Straining to understand why someone as smart as Elena Kagan would use such an ill-conceived analogy, one so obviously destined to criticism while being absurdly inadequate to make a valid point of the failure to provide even adequate representation to so many poor defendants, it finally dawned on me.  This wasn’t about poor defendants at all.

This was Justice Kagan’s homage to the American automobile industry, too big to fail and therefore worthy of billions of dollars that might, in some alternate universe, have gone to providing American citizens with competent representation. The only remaining question was whether the Supremes were adequately compensated for the product placement.

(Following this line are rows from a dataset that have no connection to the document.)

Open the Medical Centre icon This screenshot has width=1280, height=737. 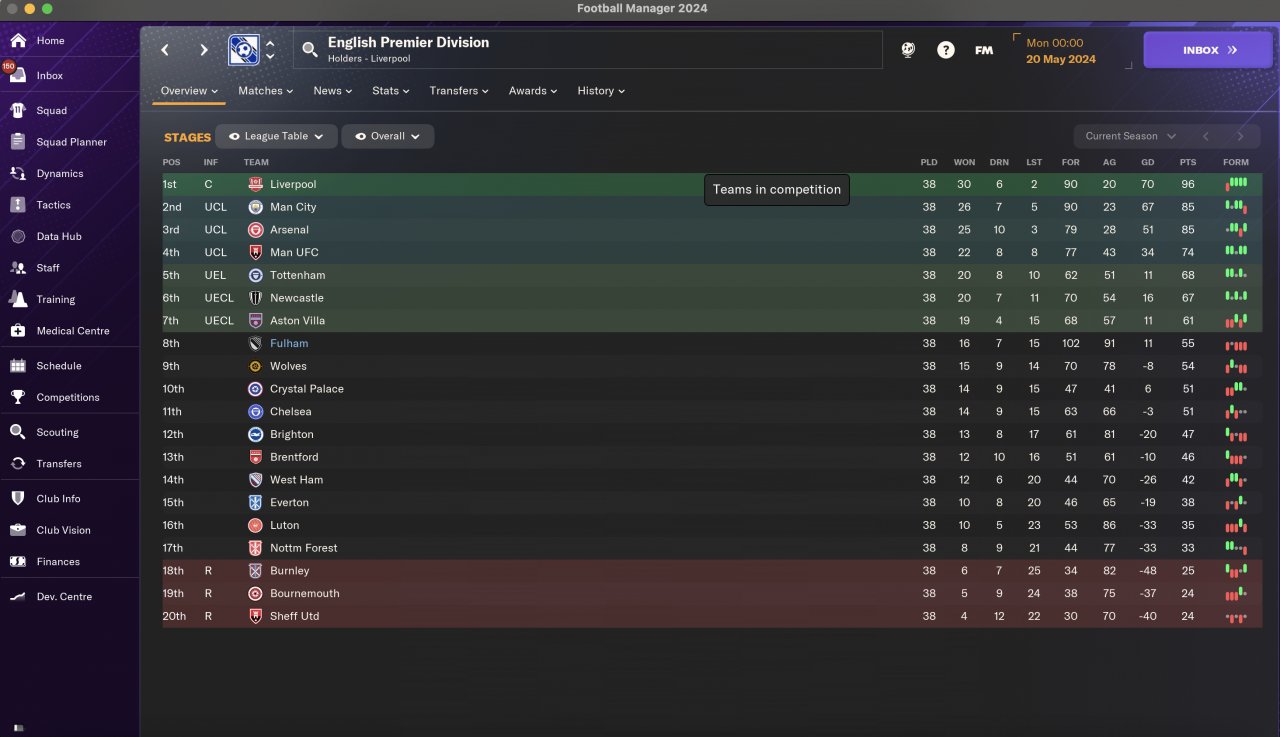pyautogui.click(x=18, y=331)
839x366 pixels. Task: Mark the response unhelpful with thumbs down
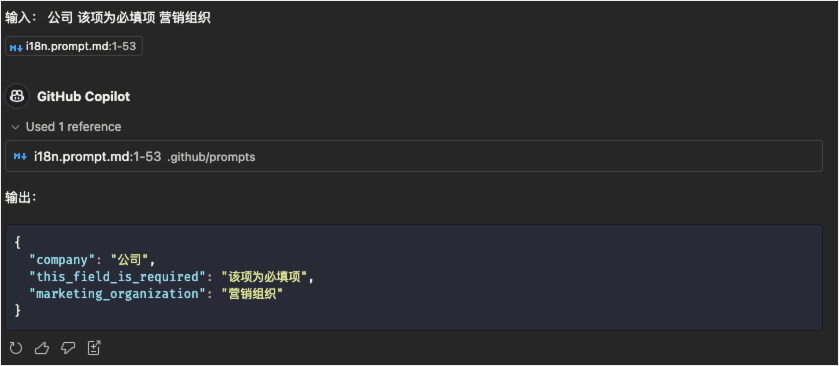tap(68, 348)
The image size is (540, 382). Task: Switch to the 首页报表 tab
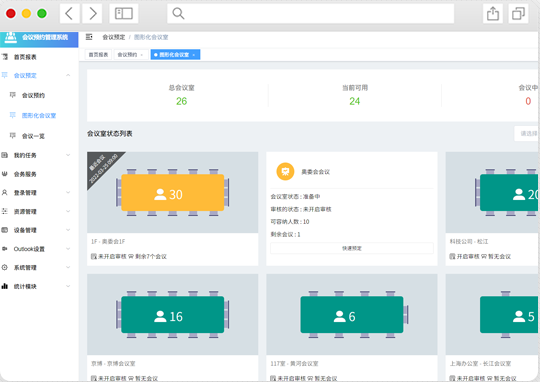(x=98, y=54)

The United States of America has funds when it needs to drop bunker buster bombs on a desert despot who isn’t our pal any longer, and private enterprise that has run its products into the ground such that no one will buy them.  This nation is happy to leave the last breath of young Americans on foreign soil while sucking the last breath from other young Americans in solitary confinement for crimes they didn’t commit.  If this nation wanted to, they could provide every person hauled before a court with a lawyer, one with the time and resources to do a proper job, a Ford Taurus job.

But the United States of America is more concerned about the viability of the Ford Taurus then poor criminal defendants, and that, I submit, is how they got Elena Kagan to be the new spokesjurist.  Don’t be surprised to see a guy chiseling a new slogan in the lintel over the courthouse doors, Drive American.








5 thoughts on “Justice Kagan: Drive American

  1. Jim Majkowski

    If the vast army of LEO would conduct their investigations to discover, and their reports to disclose, what actually happened, instead of what’s useful to them to obtain a conviction, the “Taurus” may be enough.

    Yes, I know SJ hates platitudes. But as the poet said, “… or what’s a heaven for?”

    As for Ms. Kagan, I demur.

  2. Shawn McManus

    One big problem here lies with how such a “Taurus threshold” is determined.

    Who gets to determine if an attorney is competent and what are the criteria? The AG and remaining awake during trials?

    While the fuzzy logic needed for such an algorithm isn’t impossible to define, setting the thresholds is a matter of endless and perhaps fruitless debates. Actually following through it, i.e. telling a CDL he’s unfit to represent clients and barring him from doing so, will not happen.

    However, if anyone wants a good engineer to work on that math, I’d be happy to make some recommendations.

  3. Bruce Coulson

    But imagine how many drones could be bought with the kind of money needed to provide adequate legal representation! And with sequestration, money is tight; sacrifices have to be made.

    Besides, the poor are poor (strike one; if they were good citizens, they wouldn’t be poor) and have been arrested (strike two). Spending money on the undeserving poor is never a good choice in Washington.